When asked for documentation of this visit to New York by FactCheck.org, however, the best the White House could do was to provide a photo of a visit by Biden and others on September 20, 2001. Despite this tacit admission that the president’s words were mistaken, his false claim remains in the transcript.
Even when President Biden makes a claim that is contradicted by a previous claim, the White House lets him slide. In June 2023, he claimed to have “appointed more African American women to the… federal bench than any other — every other president combined.”
As FactCheck.org points out, the claim is false, with the president’s actual total coming in at 31 of 88. FactCheck notes that the president’s claim is true relative to federal appellate courts which Biden has attempted to note on other occasions (again requiring clarifying statements from White House editors.) And yet the original fact-challenged statement stands.
In January 2023, CNN fact-checked a Biden speech on the economy. Among other things, the president misrepresented COVID vaccinations under Donald Trump, wildly overstated infrastructure projects, made a couple of false claims about taxes, got the year wrong when a prescription drug cost cap for seniors would take effect, and repeated his misleading claims about the federal deficit and debt. The White House, however, only managed to correct the infrastructure project number (700,000 to 7,000) and a reputed billionaire tax rate (3 percent to 8 percent, still a misleading figure.)
The following month, Politifact reviewed the president’s 2023 State of the Union address. Biden made a false claim about employee noncompete agreements, misrepresented his administration's record on job creation, once again brought out the old saw about the deficit, and made exaggerated claims about Medicare and drugs price negotiation. The speech as posted by the White House, however, contains no corrections or adjustments. The remarks are published on the website “as prepared for delivery” - the false claims were built right into the speech.
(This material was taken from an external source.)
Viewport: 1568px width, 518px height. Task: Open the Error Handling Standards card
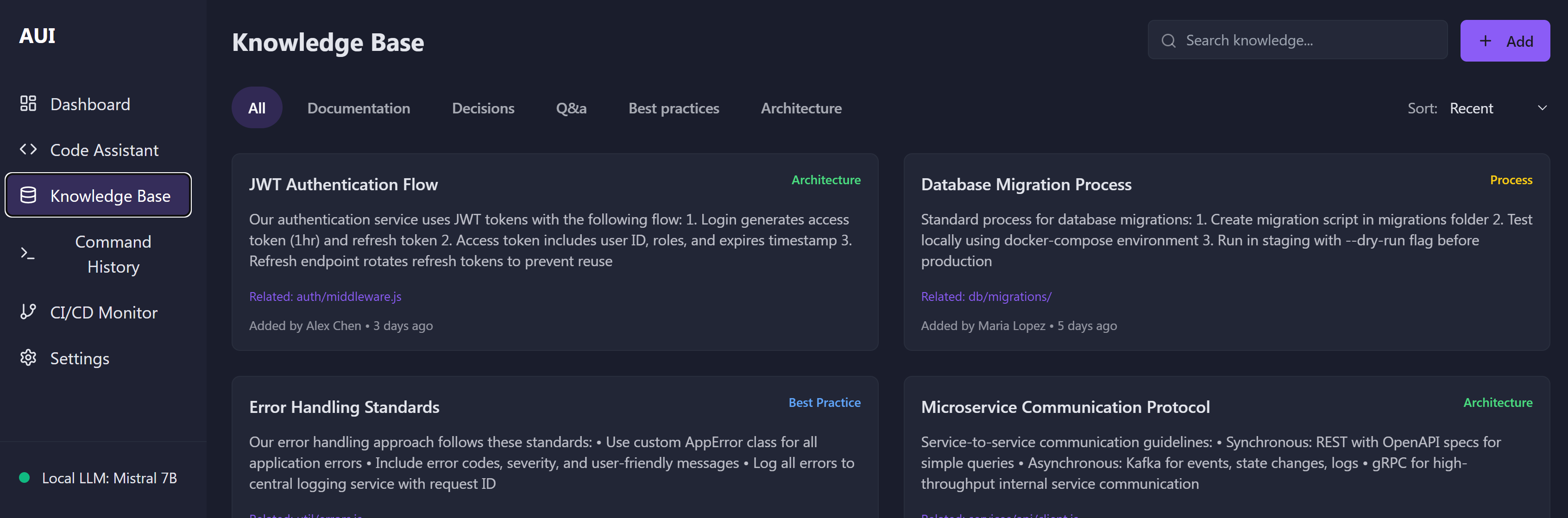[344, 407]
The White House’s incessant copying-editing of the president’s words and scores of trifling adjustments to his remarks merely serve to distract from the more serious problem of misinformation his administration regularly disseminates. Close observers of the large national newspapers may recognize this trick. “Corrections” and “editor’s notes” focus on a particular class of falsehoods–ages, dates, numbers, and the like. Black-and-white falsehoods are corrected when the author is caught dead to rights, but often in the narrowest way possible. And the biggest lies–of framing, of context, of assumption and insinuation, of question-begging and special pleading and so many other fallacies–are let stand, as if the fixing of mere typos is alone supposed to establish the paper’s bona fides on other, graver matters.
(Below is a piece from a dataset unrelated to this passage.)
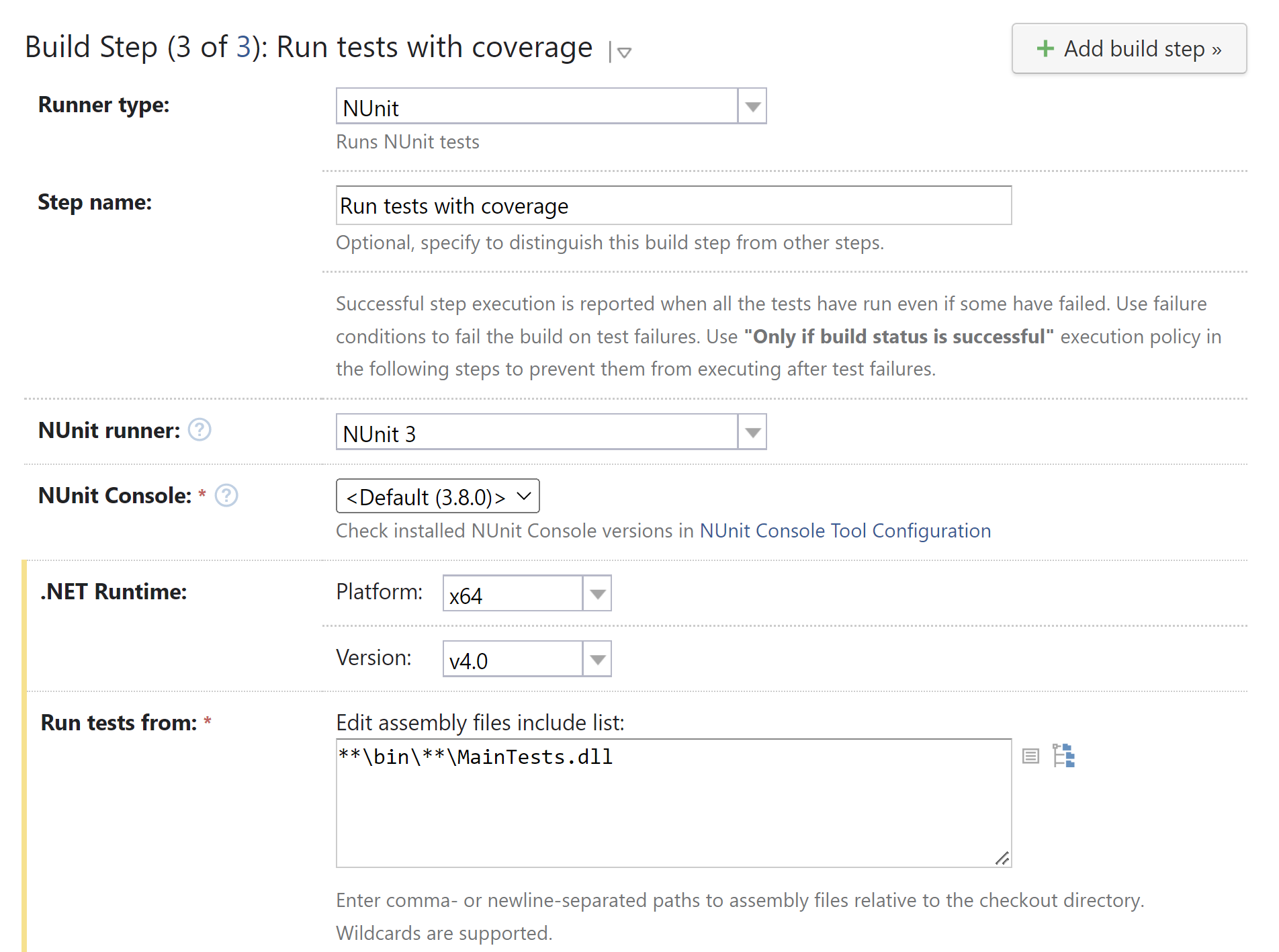Click the Add build step button
1279x952 pixels.
click(x=1129, y=48)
On the surface, this White House’s policing of the president’s remarks may seem admirable. But policing is hardly adequate if it consists largely of issuing parking tickets yet winks at grand theft auto. Partial transparency is in reality no transparency at all. And that’s no malarky.
Editor’s Note: Original text of the article read, “In September 2023, a White House transcript of a single Biden appearance included a full 32 bracketed clarifications.” The text was changed to indicate 32 referred to the entire month.